(Problem to solve)
Lines from the one containing "Collapse the indicator" through the end of the data are to be returned exactly, and no others.

(Dataset content)
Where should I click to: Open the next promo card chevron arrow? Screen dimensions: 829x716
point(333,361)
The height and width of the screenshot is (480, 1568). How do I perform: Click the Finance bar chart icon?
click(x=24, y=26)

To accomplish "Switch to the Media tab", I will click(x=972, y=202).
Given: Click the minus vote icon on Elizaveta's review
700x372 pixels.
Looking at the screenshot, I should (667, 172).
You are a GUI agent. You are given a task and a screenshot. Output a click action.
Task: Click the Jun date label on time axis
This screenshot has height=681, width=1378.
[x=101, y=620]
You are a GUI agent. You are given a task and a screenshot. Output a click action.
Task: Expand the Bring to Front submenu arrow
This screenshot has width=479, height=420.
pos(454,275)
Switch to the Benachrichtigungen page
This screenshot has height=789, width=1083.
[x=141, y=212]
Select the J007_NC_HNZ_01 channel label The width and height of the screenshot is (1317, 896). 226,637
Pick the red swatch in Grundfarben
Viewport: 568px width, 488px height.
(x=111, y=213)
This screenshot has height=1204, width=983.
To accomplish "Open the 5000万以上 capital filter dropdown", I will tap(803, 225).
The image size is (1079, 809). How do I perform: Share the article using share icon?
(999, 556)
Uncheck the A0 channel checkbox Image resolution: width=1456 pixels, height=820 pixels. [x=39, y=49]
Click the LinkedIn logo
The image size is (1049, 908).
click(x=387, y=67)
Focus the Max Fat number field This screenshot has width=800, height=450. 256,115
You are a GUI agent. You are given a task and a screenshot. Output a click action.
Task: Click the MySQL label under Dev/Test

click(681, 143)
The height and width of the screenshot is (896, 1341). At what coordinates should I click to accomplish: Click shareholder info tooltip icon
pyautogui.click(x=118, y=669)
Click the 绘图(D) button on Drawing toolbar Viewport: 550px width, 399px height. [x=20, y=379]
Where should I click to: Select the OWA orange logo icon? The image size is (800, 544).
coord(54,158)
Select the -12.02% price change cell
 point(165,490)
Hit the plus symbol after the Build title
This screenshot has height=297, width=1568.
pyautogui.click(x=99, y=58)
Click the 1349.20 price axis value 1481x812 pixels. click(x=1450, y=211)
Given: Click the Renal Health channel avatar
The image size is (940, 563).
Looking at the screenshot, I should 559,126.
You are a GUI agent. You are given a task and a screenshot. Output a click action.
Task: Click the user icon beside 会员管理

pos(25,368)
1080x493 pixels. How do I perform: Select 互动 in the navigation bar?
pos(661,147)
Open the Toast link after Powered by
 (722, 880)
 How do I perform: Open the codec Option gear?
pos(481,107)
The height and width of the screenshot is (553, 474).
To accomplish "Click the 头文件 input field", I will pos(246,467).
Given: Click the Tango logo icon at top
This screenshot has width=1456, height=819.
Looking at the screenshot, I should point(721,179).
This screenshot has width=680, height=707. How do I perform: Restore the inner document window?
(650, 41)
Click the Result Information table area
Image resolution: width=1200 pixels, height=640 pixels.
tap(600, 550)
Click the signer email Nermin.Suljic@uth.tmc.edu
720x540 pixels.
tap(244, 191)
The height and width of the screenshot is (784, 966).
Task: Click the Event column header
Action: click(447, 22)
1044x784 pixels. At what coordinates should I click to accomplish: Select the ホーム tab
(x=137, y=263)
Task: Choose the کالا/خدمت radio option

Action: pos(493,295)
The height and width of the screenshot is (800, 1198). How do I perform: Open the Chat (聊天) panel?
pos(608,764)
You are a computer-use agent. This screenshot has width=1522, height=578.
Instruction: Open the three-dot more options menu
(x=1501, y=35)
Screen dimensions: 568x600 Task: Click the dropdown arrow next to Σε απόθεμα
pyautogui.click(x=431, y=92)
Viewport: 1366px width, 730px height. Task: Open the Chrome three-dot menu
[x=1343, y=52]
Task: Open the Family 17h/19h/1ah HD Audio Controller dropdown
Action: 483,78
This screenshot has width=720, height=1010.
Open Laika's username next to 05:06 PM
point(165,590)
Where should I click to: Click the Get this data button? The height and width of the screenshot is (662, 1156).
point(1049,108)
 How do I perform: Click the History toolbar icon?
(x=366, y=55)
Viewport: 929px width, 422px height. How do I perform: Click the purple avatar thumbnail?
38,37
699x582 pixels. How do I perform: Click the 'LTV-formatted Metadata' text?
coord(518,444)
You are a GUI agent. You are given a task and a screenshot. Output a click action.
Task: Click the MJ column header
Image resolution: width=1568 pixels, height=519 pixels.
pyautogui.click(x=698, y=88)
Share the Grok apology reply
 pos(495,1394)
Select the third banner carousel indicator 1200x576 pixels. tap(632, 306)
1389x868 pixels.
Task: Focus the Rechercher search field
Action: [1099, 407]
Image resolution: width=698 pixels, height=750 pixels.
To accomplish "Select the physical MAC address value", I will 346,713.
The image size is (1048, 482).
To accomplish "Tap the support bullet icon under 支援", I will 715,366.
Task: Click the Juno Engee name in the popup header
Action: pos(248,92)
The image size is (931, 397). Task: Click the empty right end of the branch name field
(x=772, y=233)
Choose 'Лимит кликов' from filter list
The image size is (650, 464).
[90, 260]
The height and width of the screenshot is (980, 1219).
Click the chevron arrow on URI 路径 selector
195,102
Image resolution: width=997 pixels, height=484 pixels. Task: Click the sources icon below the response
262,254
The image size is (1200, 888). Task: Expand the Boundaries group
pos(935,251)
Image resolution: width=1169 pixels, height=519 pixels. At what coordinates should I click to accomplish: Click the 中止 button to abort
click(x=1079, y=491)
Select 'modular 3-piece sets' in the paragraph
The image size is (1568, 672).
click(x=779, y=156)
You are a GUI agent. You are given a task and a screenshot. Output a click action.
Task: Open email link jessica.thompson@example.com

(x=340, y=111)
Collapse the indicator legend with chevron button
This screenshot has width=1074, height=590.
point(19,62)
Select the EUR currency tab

(Exercise output)
Collapse the indicator legend with chevron button
This screenshot has width=1074, height=590.
point(19,62)
Select the EUR currency tab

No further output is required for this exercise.